#### TEXTO SELECIONADO

Por Geoffrey Smith
Investing.com – Existe alguma coisa capaz de parar o todo-poderoso dólar?
A moeda americana está com tudo neste ano, após o Federal Reserve embarcar em seu mais longo e agressivo aperto da política monetária dos EUA em 30 anos. Ele acumula uma alta de 17% contra uma cesta de moedas de economias avançadas e subiu muito mais contra as divisas de importantes países emergentes. Os índices de ações americanas, por sua vez, caíram 31% no mesmo período, quando até mesmo o ouro, considerado um porto seguro, se desvalorizou quase 10%.O índice dólar, que rastreia a moeda americana contra um conjunto de doze divisas de países riscos, atingiu a máxima de 20 anos.
Tradicionalmente, isso tende a ser um mau presságio para a economia mundial. De fato, o Banco de Compensações Internacionais (BIS), conhecido como o “banco central dos bancos centrais”, defende que o dólar substituiu o famoso indicador de volatilidade VIX como “índice do medo”, ao refletir de maneira muito mais precisa a aversão ao risco global.
Sem dúvida há muito a temer. A começar pela guerra na Europa, que tornou mais provável o uso de armas nucleares do que em qualquer outro momento desde 1962. Mesmo que continue sua trajetória atual, a guerra está provocando grandes transtornos ao mercado global de energia e commodities. Isso é “inerentemente inflacionário”, afirmou o guru dos mercados globais de crédito do Credit Suisse (SIX:CSGN). Zoltan Poszar, no início do ano.

########
#### DADOS

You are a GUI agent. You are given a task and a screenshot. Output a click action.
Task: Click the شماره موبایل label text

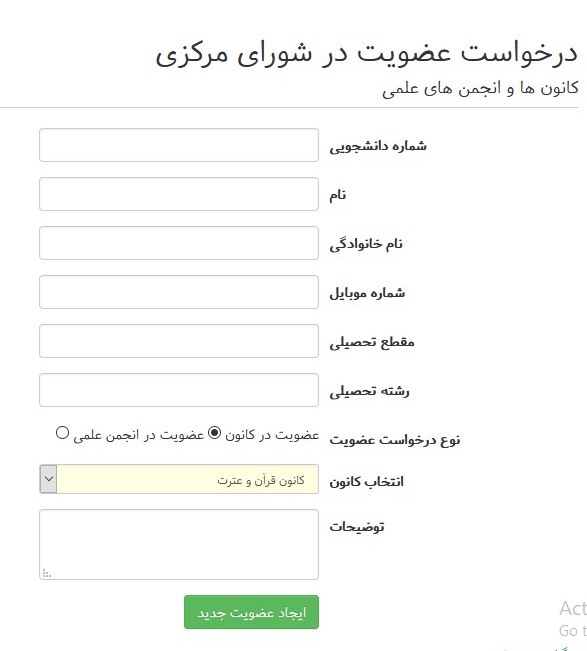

########

## O QUE SE PEDE
A. Como o Banco de Compensações Internacionais (BIS) é conhecido, segundo o artigo sobre o dólar?
B. Reescreva o trecho do artigo sobre o dólar entre "Por Geoffrey Smith" e "de 20 anos.", inclusive, trocando "Federal Reserve" por "banco central americano".
C. Prossiga com o artigo sobre a valorização do dólar a partir do ponto em que ele termina.

## RESPOSTAS DO EXERCÍCIO
A. É conhecido como o "banco central dos bancos centrais".

B.
Por Geoffrey Smith
Investing.com – Existe alguma coisa capaz de parar o todo-poderoso dólar?
A moeda americana está com tudo neste ano, após o banco central americano embarcar em seu mais longo e agressivo aperto da política monetária dos EUA em 30 anos. Ele acumula uma alta de 17% contra uma cesta de moedas de economias avançadas e subiu muito mais contra as divisas de importantes países emergentes. Os índices de ações americanas, por sua vez, caíram 31% no mesmo período, quando até mesmo o ouro, considerado um porto seguro, se desvalorizou quase 10%.O índice dólar, que rastreia a moeda americana contra um conjunto de doze divisas de países riscos, atingiu a máxima de 20 anos.

C.
A guerra também está acelerando o fim da era da globalização, que permitiu que bens e energia fluíssem de forma relativamente livre e barata ao redor do planeta. A Europa cortou seus laços com a Rússia, seu fornecedor mais barato de energia, e os EUA estão em vias de fazer o mesmo com a China, sua fornecedora mais barata de bens de consumo. E praticamente todo o mundo desenvolvimento está reduzindo deliberadamente o fornecimento de mão de obra barata, em resposta o descontentamento popular em relação à imigração. Donald Trump e os defensores do brexit podem não estar mais em ascensão, mas, somente nos últimos dois meses na Europa, Suécia e Itália, foram eleitos governos de extrema direita com amplo viés populistas.
“O que o petróleo é para uma economia industrial, as pessoas são para uma economia de serviços”, afirmou Poszar, em uma nota no mês passado, e o mercado de trabalho dos EUA, a julgar pelo relatório oficial de empregos de setembro, está tendo um “Momento Opep”.
Tudo isso aponta para o enraizamento de custos mais altos nos próximos anos. Isso significa que o Federal Reserve não poderá se dar ao luxo de tirar o pé do freio, pelo menos enquanto a taxa de desemprego estiver perto da mínima recorde.
Neste momento, os contratos futuros de juros sinalizam que as taxas do Fed atingirão o pico em torno de 5% no primeiro trimestre do ano que vem, o equivalente a mais 175 pontos-base de aperto. Mas, sem o fim da guerra, alguns projetam números ainda maiores.
“Não se engane: o risco de o Fed elevar os juros para 5% ou 6% é bastante concreto, o mesmo vale para o risco de as taxas atingirem as máximas nesses patamares, apesar do que isso representaria em termos de dor para a economia e os ativos”, escreveu Poszar em uma nota recente.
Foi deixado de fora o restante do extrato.